The thing is, early on in the series they made very clear that Archie's feelings and ideas were the product of fear and frustration. He had been through the Great Depression, seen it basically kill his father, and deprive him of any opportunity to better himself materially. He was very afraid of change. Very afraid of difference---he even dislikes the floor plan of a neighboring house just because it is the reverse of his own.
I just wonder if we might get further toward reducing bigotry if we try to understand where bigoted people, especially very young people like Kenneth Eng, are coming from, and to address those places and feelings of fear and hate in ways that will not be likely to make them feel even more alienated and hateful than they already were.
I doubt Kenneth Eng is thinking today about the people whose feelings he has hurt because of his ignorance. I suspect he is thinking today about his own feelings and how once again the "Aryans", as he calls white people, have forced Asians to submit to the dominant "white" opinion.
(jk)
Posted by: jk on March 1, 2007 08:50 AMOMG!!!!! ignorance really is bliss,,, because you never realize what an embarrassment you are!!!
Posted by: unique on March 1, 2007 05:30 PMEvery now and then I would have my students perform an exercise based on Peggy McIntosh's enumeration of the effects of white privilege by having them form a single line and make them walk up a step if they agreed with the statements being read. Invariably the white students would be far ahead (and because this is the Bay Area, a lot of Asian students would have walked up too), with the black students at the rear. And after discussing the implications of all this, I would ask them about privilege in terms of gender, sexuality, etc. -- and class, where power is distributed among different, though not completely different, lines. And that at that point they'd see a good bunch of white folks in the back too.
Posted by: the wily filipino on March 2, 2007 01:03 AMThe ONE potential positive aspect of AsianWeek printing Eng's drivel is that there are genuine tensions between blacks and Asians that should be addressed, and there should be a dialogue between blacks and the 99.9% percent of Asians who aren't mentally ill like Kenneth Eng or cronyist hacks like the owners of AsianWeek.

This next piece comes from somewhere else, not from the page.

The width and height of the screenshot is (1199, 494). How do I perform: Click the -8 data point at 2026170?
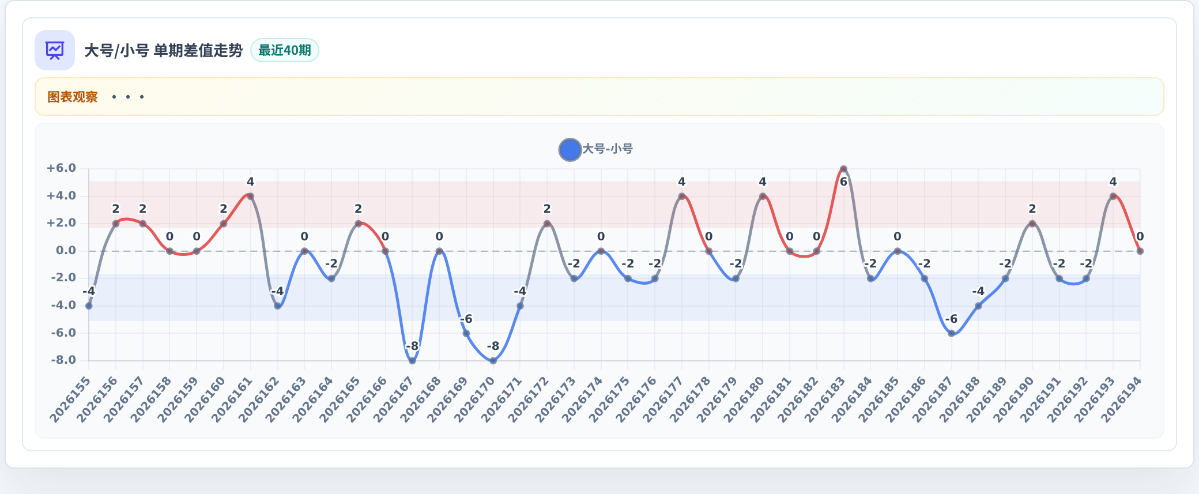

Quite a few of you asked, what was AsianWeek thinking when they printed Eng's spew? Well, AsianWeek is owned by the Fang family. And if you've lived in San Francisco and paid attention to local news/politics/media there long enough, that will explain a lot. The Fangs are a local media magnate family that have owned a bunch of other papers in the area at various times, and they are a bunch of corrupt, venal hacks who have fucked up every paper they own. If Eng's columns were going to appear in any non-right-wing publication, it was most likely to be in a publication owned by the Fangs.
Posted by: drumwolf on March 6, 2007 09:36 AMAfter perusing Eng's other works on the interweb, I have to conclude that Eng is psychotic, probably irretrievably so. Thus, Asian Week should be faulted for both hiring Eng in the first place and then continuing to publish him after his psychosis revealed itself.
It is indeed tempting to laugh at Eng; he cuts a ridiculous figure. Yet really, he is a sad individual to be pitied. He is handicapped by his own mind. Making fun of Eng is akin to teasing the mentally retarded and the physically crippled.
That said, I have come across racism and prejudice in my own family. My late grandmother held some very vile views against not only "gaijin", blacks (or colored as she'd say), and latinos, but also other Asian races. Her disdain for Chinese, Koreans, and Philippinos was probably worse than her disdain for any other race. Oddly enough, she had great respect for Jews, possibly because my father is Jewish. (Yes, I am Jewpanese.)